Expect the best, but plan for the worst!
Due to a car accident, an unexpected medical condition or an ongoing health issue, you may become unable to handle all of your affairs yourself and may require some assistance from a loved one, whether it be with your finances or healthcare, or both.
Ideally, you have an Estate Plan in place and your family will be prepared. In the alternative, a family member may have to initiate an Adult Guardianship proceeding to ask for the Court’s permission to make decisions on your behalf. Failing to have a complete Estate Plan in place often leads to chaos, unnecessary expenses and delays, and even unexpected outcomes.
If you do not have an Estate Plan, or if it is time to update your documents, here are a few things to consider in choosing your Medical Agent:
- Emotional fitness for the job. People handle stress differently, and not everyone is able to set aside their emotions and make level-headed decisions when someone they love is suffering. In addition, some people are simply not assertive enough to act as a strong advocate in the face of differing opinions of other family members or even health care providers who suggest a treatment plan you have informed your medical agent you do not want. You should choose someone who is able to think rationally in emotionally difficult circumstances, even if that means you must look outside of your family to find the best person for the job.
- Geographic proximity. The person you choose to act as your medical agent should optimally be someone who lives close by and is able to act on your behalf very quickly in the event of a medical emergency or if you need your advocate to serve in that role for an extended time period.
- Willingness/ability to serve. Acting as a medical agent can be a time-consuming and emotionally draining job.

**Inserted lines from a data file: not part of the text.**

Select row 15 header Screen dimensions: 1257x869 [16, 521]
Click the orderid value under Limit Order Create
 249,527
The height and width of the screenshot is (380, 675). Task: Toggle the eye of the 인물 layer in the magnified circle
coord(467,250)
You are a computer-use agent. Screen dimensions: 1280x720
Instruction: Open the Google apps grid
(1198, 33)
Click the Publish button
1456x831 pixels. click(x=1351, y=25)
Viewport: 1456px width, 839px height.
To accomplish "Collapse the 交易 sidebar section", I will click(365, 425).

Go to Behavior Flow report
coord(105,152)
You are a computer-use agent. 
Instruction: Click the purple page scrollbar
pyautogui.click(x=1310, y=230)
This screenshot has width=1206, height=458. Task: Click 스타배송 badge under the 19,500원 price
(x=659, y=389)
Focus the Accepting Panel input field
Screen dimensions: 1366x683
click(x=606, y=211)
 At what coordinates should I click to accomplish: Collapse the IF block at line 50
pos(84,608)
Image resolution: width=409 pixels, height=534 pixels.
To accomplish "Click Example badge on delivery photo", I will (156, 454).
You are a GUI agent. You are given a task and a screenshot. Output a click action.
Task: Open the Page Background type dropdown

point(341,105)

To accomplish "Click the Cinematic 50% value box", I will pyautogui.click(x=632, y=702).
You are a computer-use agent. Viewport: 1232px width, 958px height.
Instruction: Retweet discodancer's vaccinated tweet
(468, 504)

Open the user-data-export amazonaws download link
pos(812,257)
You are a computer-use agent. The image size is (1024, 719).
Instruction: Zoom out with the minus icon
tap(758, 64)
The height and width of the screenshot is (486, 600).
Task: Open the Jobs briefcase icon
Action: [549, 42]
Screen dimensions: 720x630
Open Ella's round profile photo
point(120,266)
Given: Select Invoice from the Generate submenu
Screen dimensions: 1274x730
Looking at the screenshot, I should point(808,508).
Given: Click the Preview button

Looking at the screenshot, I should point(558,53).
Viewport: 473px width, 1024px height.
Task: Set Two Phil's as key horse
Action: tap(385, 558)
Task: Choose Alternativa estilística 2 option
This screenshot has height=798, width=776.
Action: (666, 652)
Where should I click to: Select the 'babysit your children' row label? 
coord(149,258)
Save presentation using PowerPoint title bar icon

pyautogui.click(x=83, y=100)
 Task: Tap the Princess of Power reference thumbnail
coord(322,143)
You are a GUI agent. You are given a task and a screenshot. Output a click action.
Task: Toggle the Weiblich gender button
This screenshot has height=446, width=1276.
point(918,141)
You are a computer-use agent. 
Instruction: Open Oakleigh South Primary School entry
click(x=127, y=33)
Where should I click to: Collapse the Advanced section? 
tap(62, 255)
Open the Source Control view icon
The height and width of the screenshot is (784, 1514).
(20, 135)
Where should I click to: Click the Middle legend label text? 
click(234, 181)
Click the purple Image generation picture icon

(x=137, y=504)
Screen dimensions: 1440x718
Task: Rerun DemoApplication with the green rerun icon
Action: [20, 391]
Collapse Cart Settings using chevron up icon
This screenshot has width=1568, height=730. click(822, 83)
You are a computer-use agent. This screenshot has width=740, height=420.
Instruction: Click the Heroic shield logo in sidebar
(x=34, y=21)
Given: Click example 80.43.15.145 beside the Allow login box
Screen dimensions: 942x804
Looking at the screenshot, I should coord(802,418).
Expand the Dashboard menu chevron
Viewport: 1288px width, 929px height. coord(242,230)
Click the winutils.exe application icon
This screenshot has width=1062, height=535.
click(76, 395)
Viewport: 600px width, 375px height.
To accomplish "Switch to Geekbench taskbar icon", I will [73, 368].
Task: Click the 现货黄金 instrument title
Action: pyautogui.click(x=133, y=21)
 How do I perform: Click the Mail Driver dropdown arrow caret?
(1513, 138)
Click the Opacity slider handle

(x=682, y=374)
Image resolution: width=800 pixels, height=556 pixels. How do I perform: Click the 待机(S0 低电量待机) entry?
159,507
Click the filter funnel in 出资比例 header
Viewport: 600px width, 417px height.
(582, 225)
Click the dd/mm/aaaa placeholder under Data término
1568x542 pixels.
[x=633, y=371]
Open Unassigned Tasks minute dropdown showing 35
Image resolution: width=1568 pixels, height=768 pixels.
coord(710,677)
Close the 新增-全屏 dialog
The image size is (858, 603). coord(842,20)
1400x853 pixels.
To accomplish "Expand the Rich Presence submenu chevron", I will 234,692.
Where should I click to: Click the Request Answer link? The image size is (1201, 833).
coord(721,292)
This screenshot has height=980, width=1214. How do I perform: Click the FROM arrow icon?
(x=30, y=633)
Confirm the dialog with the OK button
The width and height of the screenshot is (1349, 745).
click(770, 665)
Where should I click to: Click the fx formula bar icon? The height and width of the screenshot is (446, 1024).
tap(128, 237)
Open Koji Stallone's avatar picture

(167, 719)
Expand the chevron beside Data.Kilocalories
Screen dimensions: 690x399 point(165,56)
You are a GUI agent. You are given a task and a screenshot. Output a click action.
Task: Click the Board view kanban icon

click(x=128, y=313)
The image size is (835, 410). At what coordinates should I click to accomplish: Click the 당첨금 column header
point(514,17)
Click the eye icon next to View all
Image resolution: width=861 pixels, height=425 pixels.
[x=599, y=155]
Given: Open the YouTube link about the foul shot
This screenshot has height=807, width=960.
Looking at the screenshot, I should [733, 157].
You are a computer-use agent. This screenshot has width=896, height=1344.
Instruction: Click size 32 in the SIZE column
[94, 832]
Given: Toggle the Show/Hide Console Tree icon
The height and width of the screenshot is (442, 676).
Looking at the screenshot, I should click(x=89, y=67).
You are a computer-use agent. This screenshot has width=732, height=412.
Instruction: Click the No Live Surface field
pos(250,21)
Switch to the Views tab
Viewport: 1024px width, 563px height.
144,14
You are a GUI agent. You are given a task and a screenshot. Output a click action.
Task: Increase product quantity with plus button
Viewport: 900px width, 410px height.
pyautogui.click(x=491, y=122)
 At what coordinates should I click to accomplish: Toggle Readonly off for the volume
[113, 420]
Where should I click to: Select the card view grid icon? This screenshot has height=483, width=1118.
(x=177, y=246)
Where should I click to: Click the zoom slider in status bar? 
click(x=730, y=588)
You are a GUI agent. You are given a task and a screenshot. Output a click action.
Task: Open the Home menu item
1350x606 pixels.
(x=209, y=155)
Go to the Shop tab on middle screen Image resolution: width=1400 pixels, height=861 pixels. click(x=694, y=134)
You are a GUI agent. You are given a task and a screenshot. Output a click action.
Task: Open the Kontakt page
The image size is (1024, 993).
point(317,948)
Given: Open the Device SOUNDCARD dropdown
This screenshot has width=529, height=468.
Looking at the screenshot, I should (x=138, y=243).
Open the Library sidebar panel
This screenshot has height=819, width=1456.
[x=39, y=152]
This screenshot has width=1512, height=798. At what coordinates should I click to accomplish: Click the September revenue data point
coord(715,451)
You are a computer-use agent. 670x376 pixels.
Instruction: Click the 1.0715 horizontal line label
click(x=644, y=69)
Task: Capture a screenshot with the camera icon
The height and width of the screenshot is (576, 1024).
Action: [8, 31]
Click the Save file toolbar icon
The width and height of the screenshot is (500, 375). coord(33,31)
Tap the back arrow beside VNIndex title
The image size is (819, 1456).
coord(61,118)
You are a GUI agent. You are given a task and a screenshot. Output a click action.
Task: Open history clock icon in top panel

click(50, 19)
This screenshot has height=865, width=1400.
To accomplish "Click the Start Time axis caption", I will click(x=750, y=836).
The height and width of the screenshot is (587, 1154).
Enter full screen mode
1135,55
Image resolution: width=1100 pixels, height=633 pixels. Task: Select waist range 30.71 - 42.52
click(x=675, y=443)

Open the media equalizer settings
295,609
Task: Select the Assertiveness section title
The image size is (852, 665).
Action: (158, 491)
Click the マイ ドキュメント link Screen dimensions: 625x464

Make sure that the person you choose is willing and able to set aside the time necessary to serve as your patient advocate. Don’t just assume the person you want to be your medical agent is willing: Be proactive and ask if he or she is willing to take on that role. Keep in mind that if you are elderly, you may want to avoid naming a friend or family member who also is older, as there is a greater chance that they will experience mental or physical decline at the same time as you, which could impede their ability to serve as your advocate when the time comes.
- Ability to make decisions in accordance with your wishes. Your medical agent has a duty to make decisions on your behalf that you would have made to the extent that he or she is aware of your wishes. This is the case even if your medical agent disagrees with your choices. As a result, your medical agent needs to be someone who is willing to set aside his or her own opinions and wishes to carry out yours. It may be prudent to appoint someone who has values and religious beliefs that are similar to yours to reduce the instances in which your agent’s opinions differ significantly from yours. Do not choose anyone that you do not trust to carry out your wishes.